Tuesday, January 02, 2007

Tibco Lays Out Architecture for Customer Interaction Management

Tibco Software (www.tibco.com) has been providing enterprise integration technology for what seems like forever (actually, since 1985). But while it’s still basically in the plumbing business, it has apparently been paying attention to how people are using its products. Or at least, that’s my interpretation of what led it to publish a paper on “Predictive Customer Interaction Management,” available here.

The paper speeds past the niceties of why interaction management is important to reach its real topic: what a customer interaction management architecture looks like. It presents a pretty good picture of this, specifying three main components:

- channel adapters that sense and respond to customer activities (which Tibco calls “events”) in touchpoint systems
- a recommendation engine that combines business rules, offer history and a decision engine to generate reactions
- a virtual data source that integrates customer and product data from source systems

Needless to say, Tibco has products for each component. But the paper is generic enough that this doesn’t get in the way. Its most important point is that reacting properly to customer events is not simple: it requires combining “rules, policies, inferencing, and analytics—both statistical and probabilistic—to produce complex models of reasoning via events, customer data, time, and analytics.” At the core is the recommendation engine, which does “pattern matching of a set of events with the policies, knowledge, and analytical models to generate a set of responses.”


Tibco’s recommendation engine is based on its BusinessEvents software, a complex event processing system.

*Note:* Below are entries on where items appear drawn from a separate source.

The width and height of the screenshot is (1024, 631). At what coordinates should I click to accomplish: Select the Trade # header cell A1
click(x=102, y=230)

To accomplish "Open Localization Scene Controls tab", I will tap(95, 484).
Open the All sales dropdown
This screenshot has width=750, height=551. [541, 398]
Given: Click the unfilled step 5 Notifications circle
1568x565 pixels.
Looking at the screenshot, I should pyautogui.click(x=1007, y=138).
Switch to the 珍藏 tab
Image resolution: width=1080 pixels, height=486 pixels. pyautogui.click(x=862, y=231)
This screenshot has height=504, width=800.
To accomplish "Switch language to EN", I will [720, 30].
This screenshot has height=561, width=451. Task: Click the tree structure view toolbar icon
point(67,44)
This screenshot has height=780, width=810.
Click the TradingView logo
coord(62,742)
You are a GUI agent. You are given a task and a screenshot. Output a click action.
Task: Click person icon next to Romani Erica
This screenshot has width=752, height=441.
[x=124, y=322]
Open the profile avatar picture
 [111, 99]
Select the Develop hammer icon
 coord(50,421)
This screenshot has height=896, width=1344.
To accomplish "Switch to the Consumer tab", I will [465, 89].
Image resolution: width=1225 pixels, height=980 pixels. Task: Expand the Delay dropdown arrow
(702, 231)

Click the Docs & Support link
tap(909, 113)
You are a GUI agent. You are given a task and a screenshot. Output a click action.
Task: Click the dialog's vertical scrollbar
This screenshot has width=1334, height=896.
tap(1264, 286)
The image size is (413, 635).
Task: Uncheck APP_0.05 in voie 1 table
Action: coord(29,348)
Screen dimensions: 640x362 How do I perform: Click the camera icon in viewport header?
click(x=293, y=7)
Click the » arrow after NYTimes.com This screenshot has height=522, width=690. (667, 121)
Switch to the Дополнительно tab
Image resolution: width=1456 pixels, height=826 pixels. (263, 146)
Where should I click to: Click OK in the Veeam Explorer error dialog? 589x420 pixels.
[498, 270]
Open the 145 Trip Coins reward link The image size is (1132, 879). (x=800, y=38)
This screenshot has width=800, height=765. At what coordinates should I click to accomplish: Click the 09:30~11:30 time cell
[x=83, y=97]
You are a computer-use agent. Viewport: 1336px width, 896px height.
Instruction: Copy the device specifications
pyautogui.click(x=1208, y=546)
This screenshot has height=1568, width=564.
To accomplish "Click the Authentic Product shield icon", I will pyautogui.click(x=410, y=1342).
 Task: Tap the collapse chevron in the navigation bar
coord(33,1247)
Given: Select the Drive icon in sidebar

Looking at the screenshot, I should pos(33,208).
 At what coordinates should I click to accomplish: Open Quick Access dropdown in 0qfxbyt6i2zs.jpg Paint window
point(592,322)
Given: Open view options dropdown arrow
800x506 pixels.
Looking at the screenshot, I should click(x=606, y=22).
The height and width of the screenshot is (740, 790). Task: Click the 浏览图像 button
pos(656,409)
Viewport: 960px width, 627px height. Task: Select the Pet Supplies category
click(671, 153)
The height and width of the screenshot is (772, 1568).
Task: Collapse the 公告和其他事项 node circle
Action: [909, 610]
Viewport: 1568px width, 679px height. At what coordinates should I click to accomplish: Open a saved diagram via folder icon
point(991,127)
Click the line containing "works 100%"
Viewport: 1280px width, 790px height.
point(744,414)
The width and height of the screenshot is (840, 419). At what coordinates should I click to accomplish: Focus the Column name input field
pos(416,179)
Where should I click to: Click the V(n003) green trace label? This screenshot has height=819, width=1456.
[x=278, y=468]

Although complex event processing is not a new concept or technology, it’s one I expect to see mentioned more often as part of a customer experience management infrastructure.

After describing the architecture, the paper presents several rather pedestrian examples of interaction management in a retail banking context: reacting to a customer’s new child, address change, large bank deposit, product inquiry, invalid telephone number, and travel purchase. None of the business practices described will be new to people who worry about such things, although offering travel insurance to someone who has recently made a large payment to a travel agent strikes me as a potentially alienating invasion of privacy. In any case, Tibco’s goal is less to present brilliant marketing ideas than to illustrate the remarkably complicated technical choreography required to make such reactions possible.